SYG's 0.6% expense ratio is three times that of its passive peer, iShares Russell 1000Growth (ARCA: IWF). SYG holds $9.4 million in assets.

• Columbia Large Cap Growth (ARCA: RPX) is another solid choice for successful investing with actively managed ETF strategies. Its 9.9% gain this year —and 22% average annual the past three years — have beaten the large-growth category.

• IShares Enhanced International Small-Cap (ARCA: IEIS) is outpacing its segment so far in 2015. IEIS is up 7.9% in 2015 vs. 3.1% for the foreign small/mid-value fund category.

• AdvisorShares WCM/BNY Focused Growth ADR (ARCA: AADR) is ahead too.
AADR is up 6.3% vs. 2.7% for the foreign large-growth category. It has also outperformed over three- and five-year periods of time.
The ETF owns 31 stocks, including top holding Taiwan Semiconductor (NYSE: TSM). The concentrated portfolio holds only the fund managers' best stock investing ideas, Hamman said. Their "stock selection really has added value," he added.
IEIS has a 0.49% expense ratio, with AADR at 1.27%.
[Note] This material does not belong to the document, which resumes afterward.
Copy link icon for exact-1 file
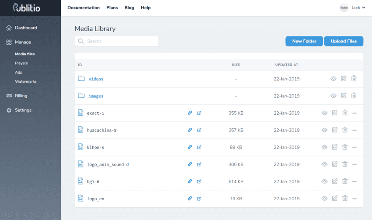 [190, 113]
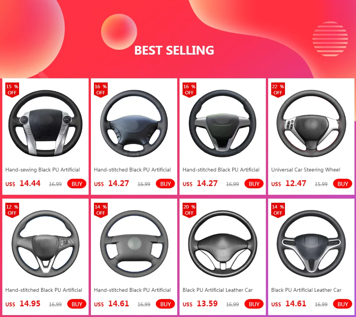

• AdvisorShares Gartman Gold Euro (ARCA: GEUR) is up 1.9% year to date vs. a 21.3% loss for the precious metals commodity fund category and a 9.3% loss for SPDR Gold Shares (ARCA: GLD).
GEUR uses a somewhat complex investing method. It invests in gold using euros, going long on gold futures and short on euro futures. That strategy has worked in a rising dollar environment.
"Now investors can diversify themselves," Hamman said. "They don't have to have just GLD. They can pair this up and balance that exposure a bit."
GEUR has a 0.65% expense ratio vs. 0.40% for GLD.